── Extrait

Qu'est-ce qui menace le plus le Tour de France, la dope ou l'ennui? L'ennui répondait le chroniqueur de Rue89, un site un peu gogauche sur le web, tenu par des anciens de Libé. À la même question je répondrais : ni l'un ni l'autre mon capitaine. C'est la vitesse qui menace le Tour.

Il y a toujours eu une part d'ennui dans le vélo. C'est pas grave, je ne déteste pas m'ennuyer un peu en autant que ce ne soit pas en regardant du golf ou du plongeon. La seule chose que je déteste vraiment du Tour, depuis toujours, c'est sa vulgarité. J'en parlerai à la fin de cette chronique, mais revenons à la question : la dope ou l'ennui?

Ni l'un ni l'autre: la vitesse.

────

● **Consignes**:
1) Répondez à ces questions sur la chronique consacrée au Tour de France :
(a) D'après le chroniqueur de Rue89, qu'est-ce qui menace le plus le Tour de France ?
(b) Devant quels sports la chronique refuse-t-elle de s'ennuyer ?
(c) Qu'est-ce que la chronique dit détester vraiment dans le Tour, depuis toujours ?
2) Recopiez le passage de la chronique qui commence par « Qu'est-ce qui menace » et se poursuit jusqu'à « menace le Tour. ».

── Données fournies

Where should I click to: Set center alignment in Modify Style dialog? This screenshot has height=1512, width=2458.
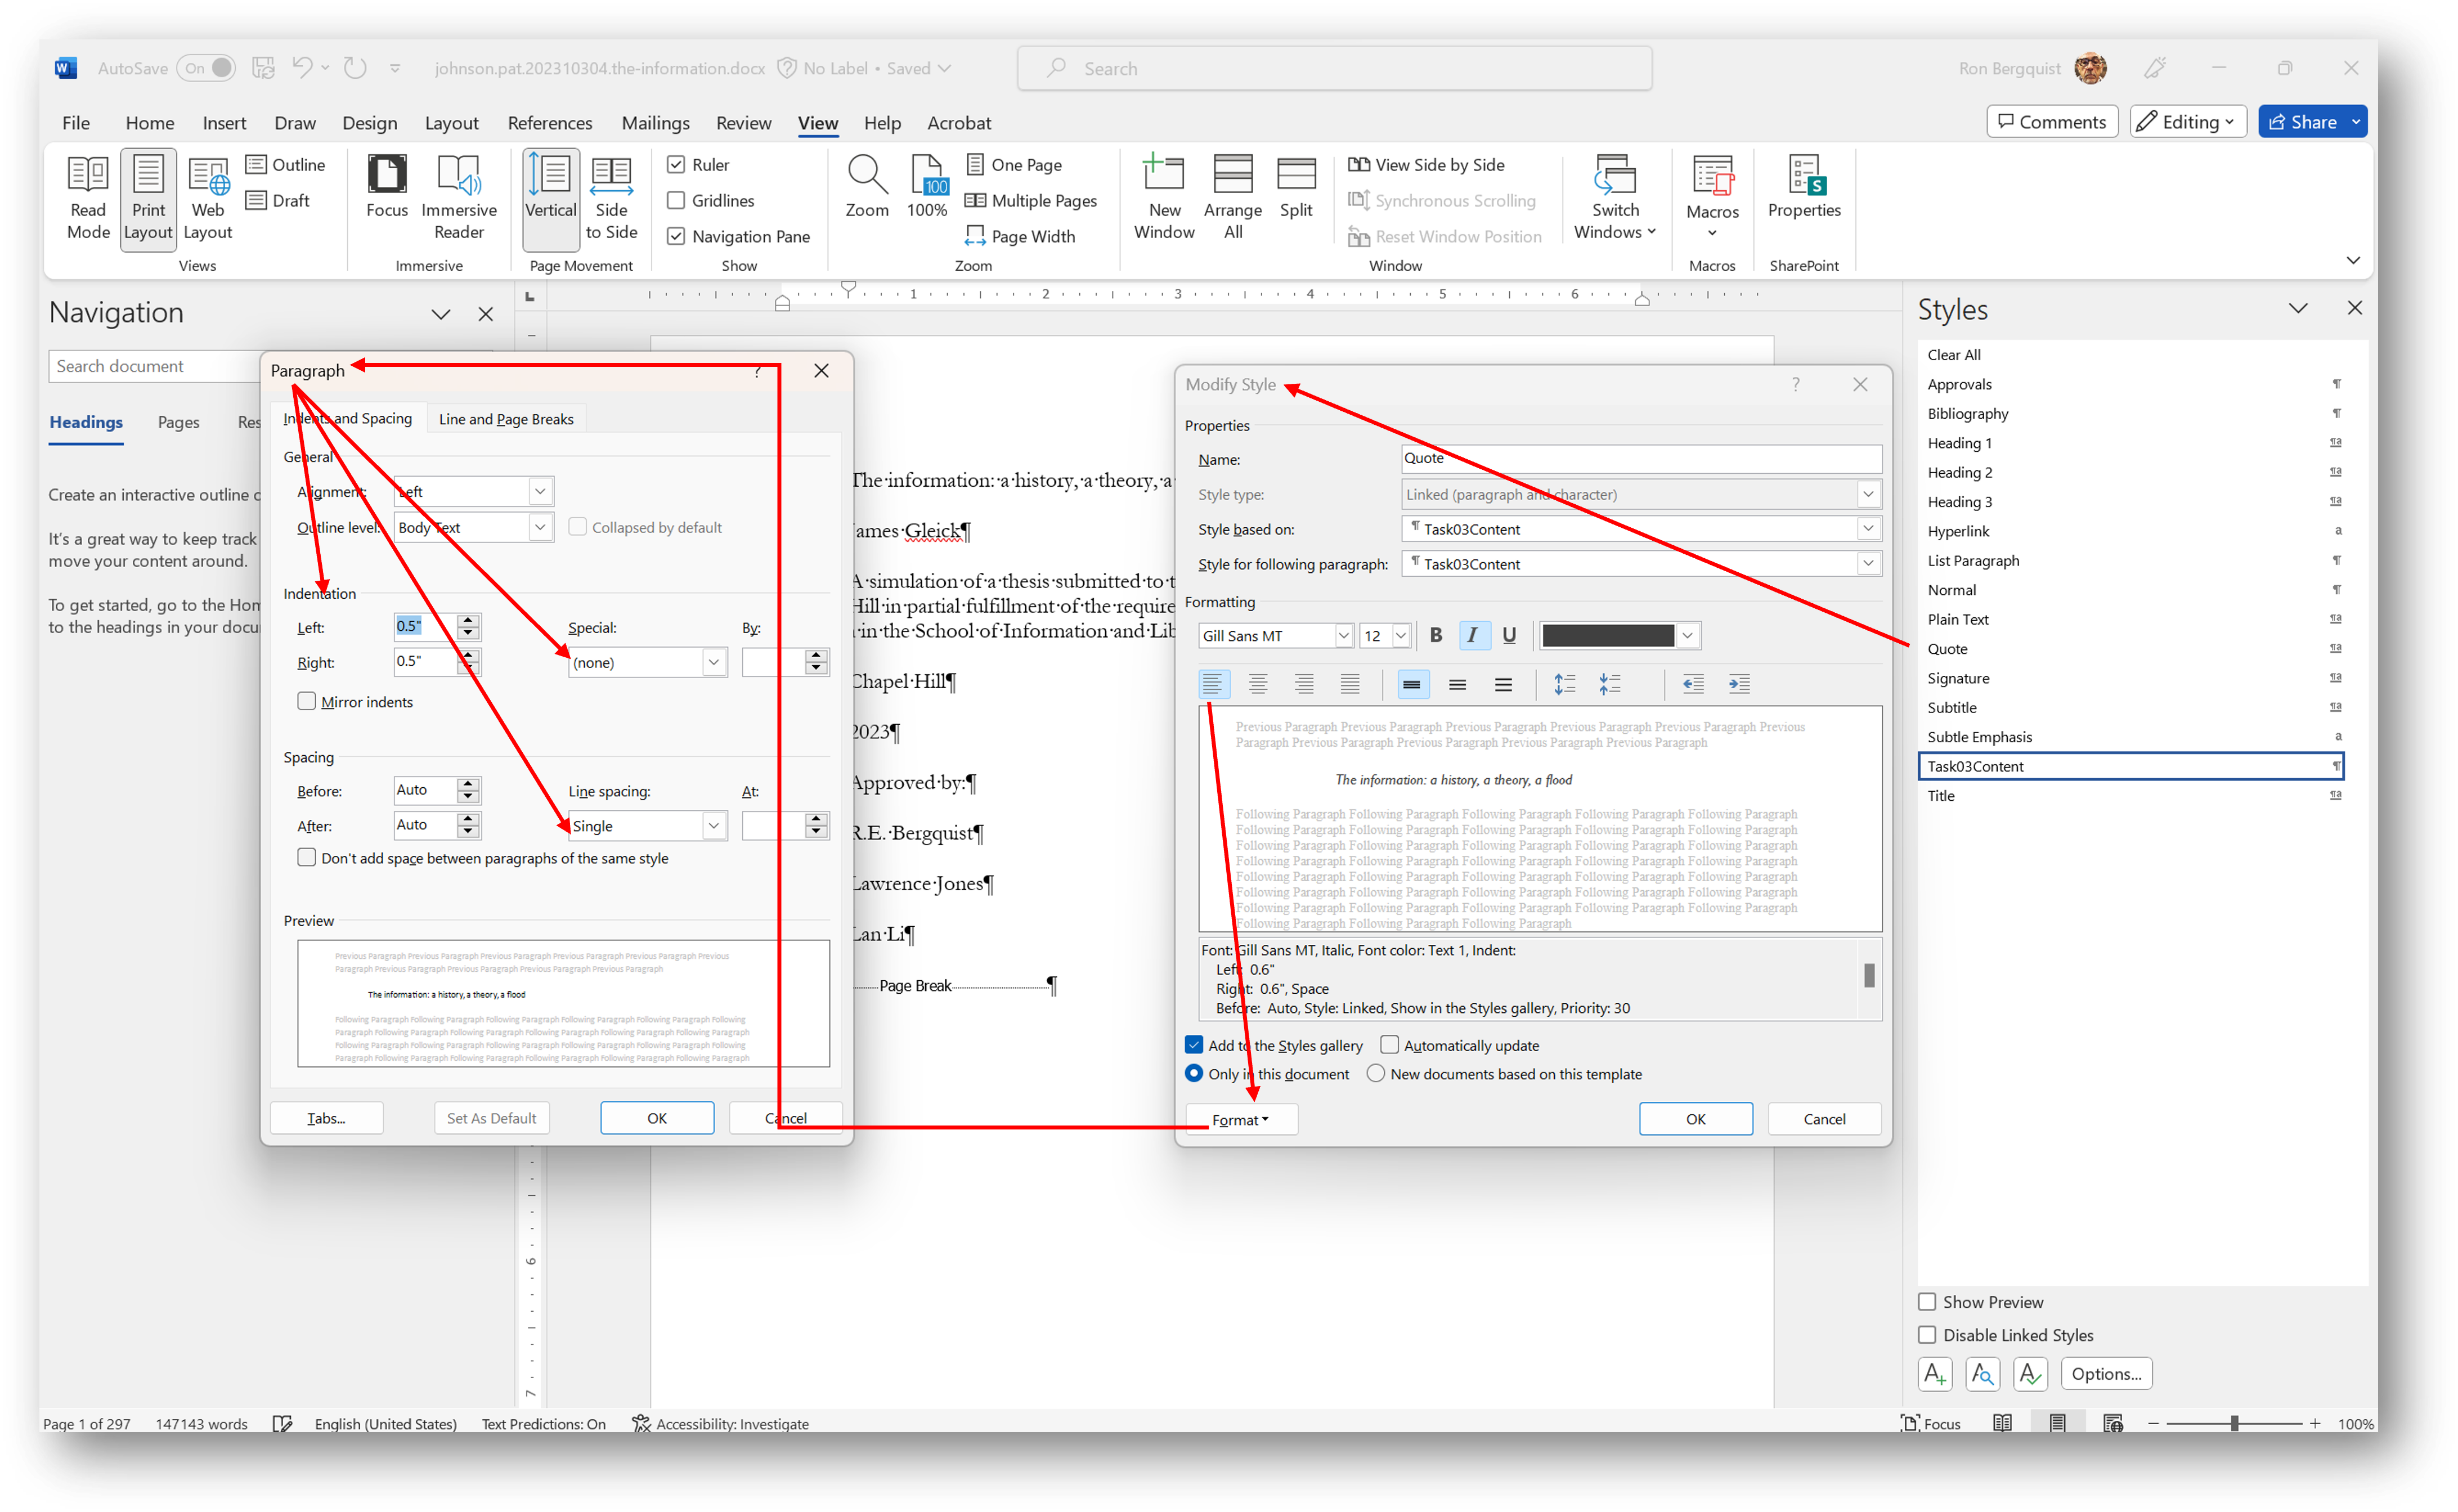[1259, 684]
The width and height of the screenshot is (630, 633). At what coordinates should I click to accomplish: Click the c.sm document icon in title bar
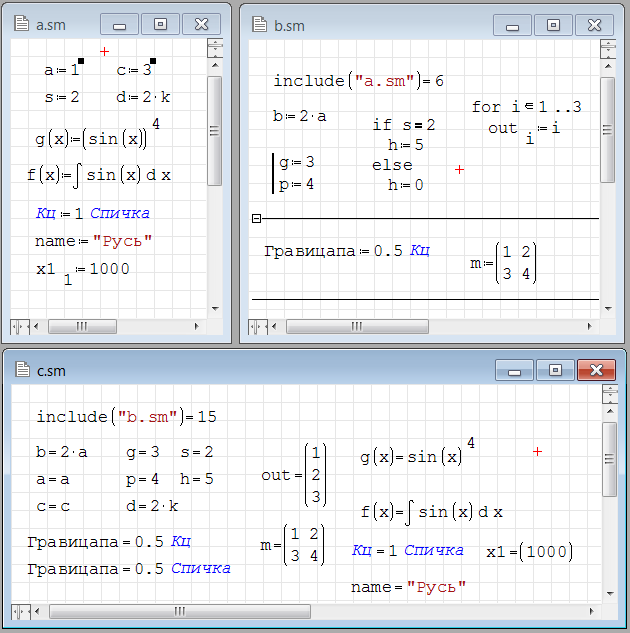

────

● **Corrigé détaillé**:
1)
(a) L'ennui.
(b) Le golf et le plongeon.
(c) Sa vulgarité.

2)
Qu'est-ce qui menace le plus le Tour de France, la dope ou l'ennui? L'ennui répondait le chroniqueur de Rue89, un site un peu gogauche sur le web, tenu par des anciens de Libé. À la même question je répondrais : ni l'un ni l'autre mon capitaine. C'est la vitesse qui menace le Tour.